The current trend toward minimalisms has led to a rejection of patterned, painted, or embellished dinnerware. If you have a particular pattern or painted dinnerware set, such as Limoge plates, they may be lovely, but they’re probably not worth much.
Older pieces may be more popular, but you will need to carefully review the collection to make sure the whole set is in good shape. Check out eBay and other online sales platforms for a full set of the dinnerware you currently own and want to sell.
Once you know the valuation options, you may be able to either complete the set with a few replacements, or you could become a replacements distributor yourself.
Getting your heirloom furniture valued may require you to pull some cushions or flip some pieces over. For example, if you have a craftsman armchair that’s a Stickley according to family lore, you may need to determine the date of creation and the shop it came from.
There were five Stickley brothers, and their marks all changed over time.
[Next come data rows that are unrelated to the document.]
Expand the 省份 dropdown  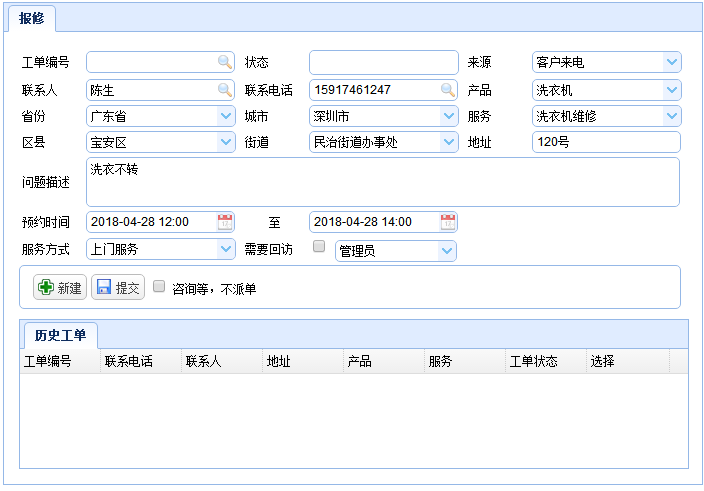(x=225, y=116)
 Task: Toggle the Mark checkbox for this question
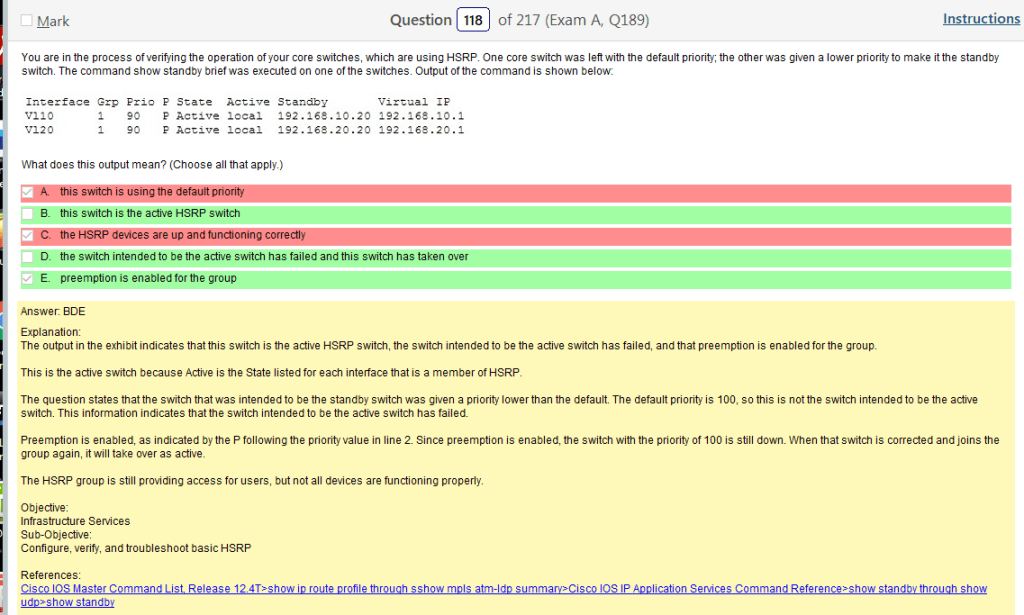coord(27,21)
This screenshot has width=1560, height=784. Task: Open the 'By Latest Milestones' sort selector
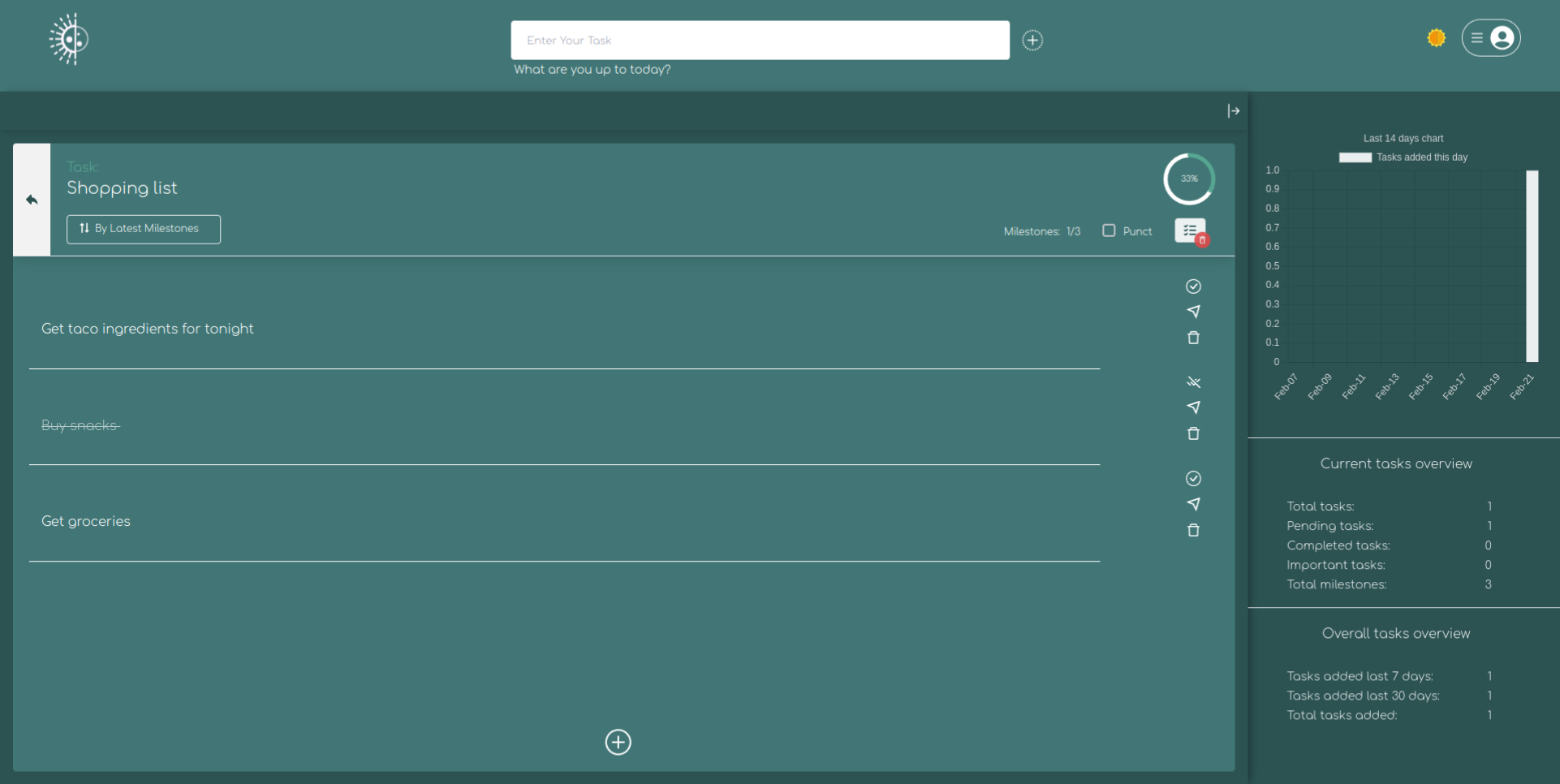(143, 229)
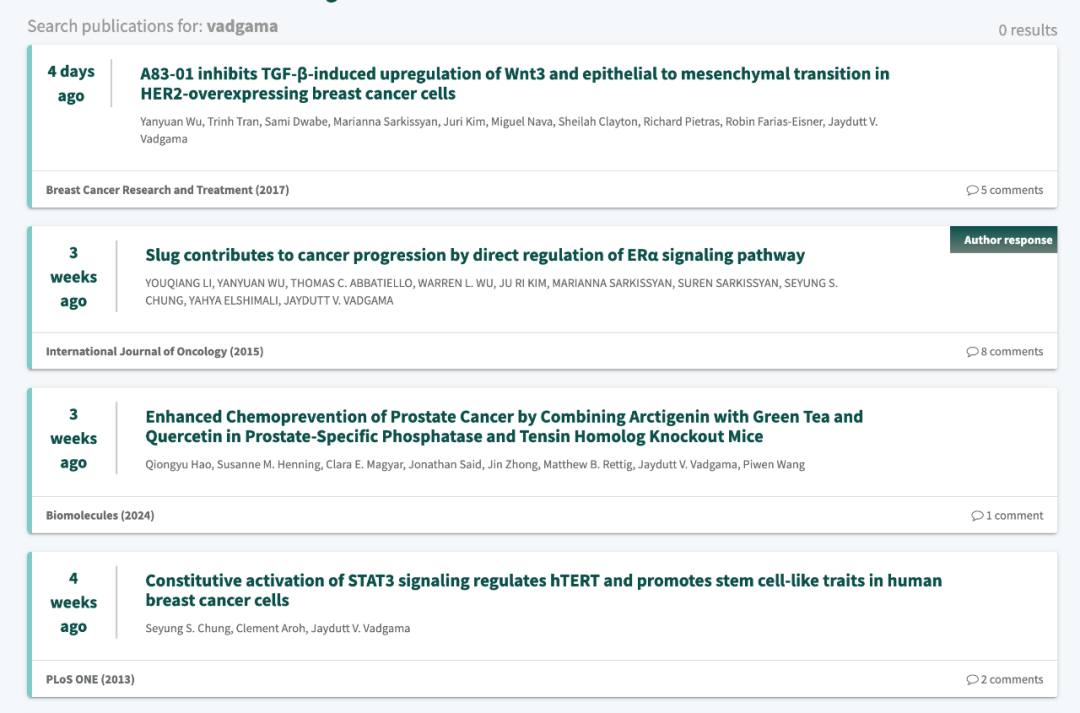Click the PLoS ONE (2013) journal label
1080x713 pixels.
coord(90,679)
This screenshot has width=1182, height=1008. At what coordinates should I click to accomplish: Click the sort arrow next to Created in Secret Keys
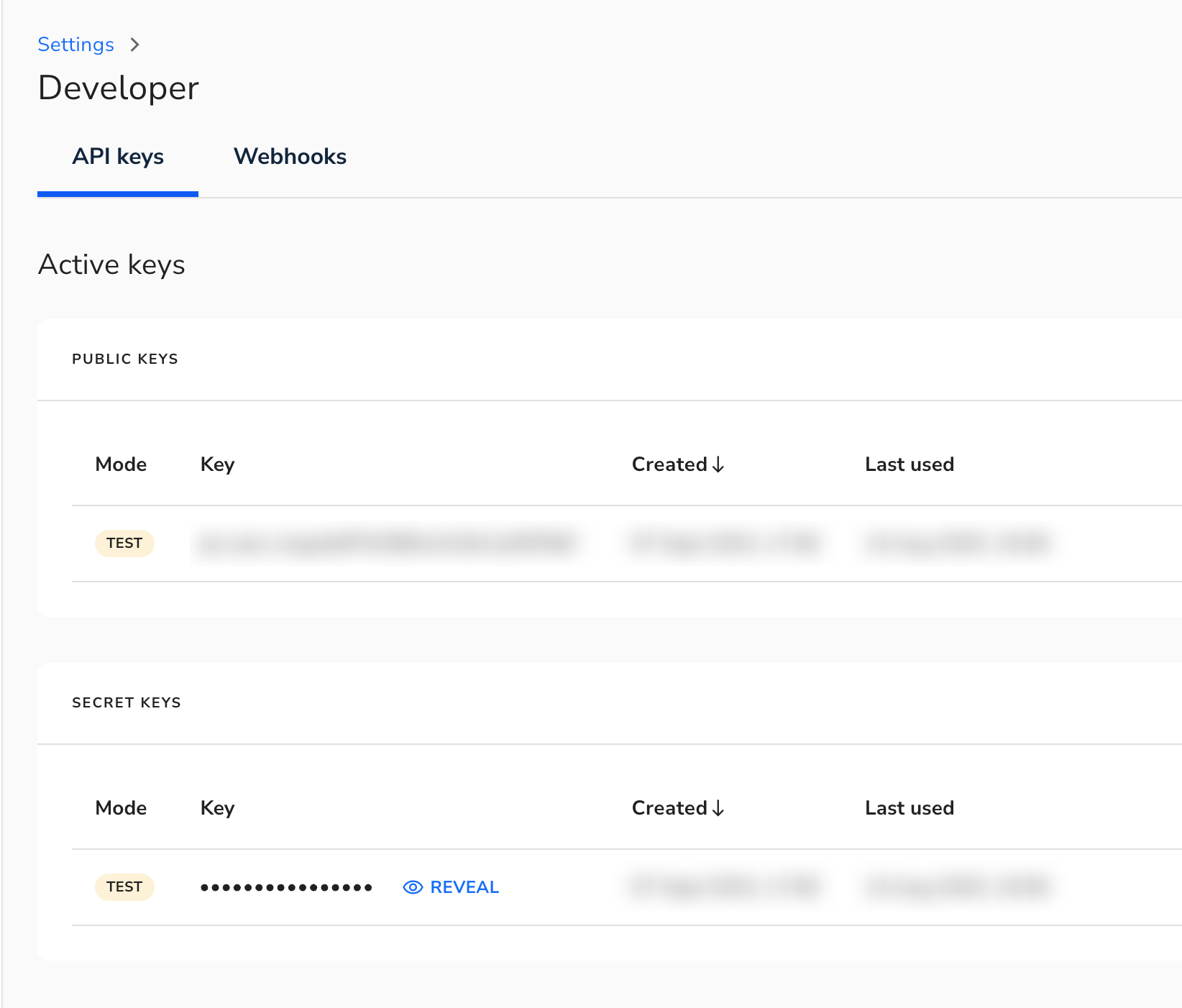tap(718, 808)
Should you find the mark of an A, made of a compass tool, you have a Gustav. A chair marked with the Onondaga Shop, you have a piece from L & JG, or Leonard and John George.
If your piece is ornate, you may struggle to find a buyer in today’s tiny house, minimalist style. Prepare to have a lower valuation on Grandma’s marble-topped plant table or the ornate music rack that stood beside her piano.
However, if you have pieces from early in the 20th century that has stood the test of time and you want to downsize and sell, consider bringing in a living estate sale professional. These folks make their living getting good prices on your down-sizing process. You may not get the top prices, but you can get an honest valuation and let someone else take care of the marketing.
If you keep your favorite toys from childhood and they have some life in them, you may be in luck. Collectors aren’t the only ones looking for the gems of your childhood. Trying to figure out where can I sell toys no longer in the packaging can actually be pretty simple.
Should you be ready to turn loose of your Star Wars, Super Heroes, or Barbie doll sets, visit your local flea markets to see what collectors are displaying. If you notice someone who is generating decent sales, they may be willing to make you an offer or to sell for you on consignment.
Unsigned wall art may not generate a great amount of cash, but carefully review the matting and the material used for the painting or the drawing. Paper that has stood the test of time may be more valuable than canvas prints of the same age.
If your art is signed, do some research on the artist. if they’ve passed away, your art may be worth more than if the artist is still living. While this may seem ghoulish, the background on this is quite simple; the collection of this artist will never be expanded, so the art that has been passed down among your family members is inherently unique.
Monetary Vs. Story Value
Carefully consider the story value of your heirlooms. If your great-grandma transported her mother’s cameo or pearls when she escaped danger as a young girl, it may not have much of a cash value but the story value is remarkable. If your heirs don’t want to be bothered with some older pieces, make sure that you document what you know about the piece; even anecdotal data may be valuable to a potential buyer.
Everything you inherit has a story. Our cultural requirements change over time; you may not want fancy painted chine because it doesn’t suit your tastes, so look for someone who would love this set and do some negotiating. If you have the interest, space, and time, you will likely make more off of heirlooms that can be parsed out and sold separately.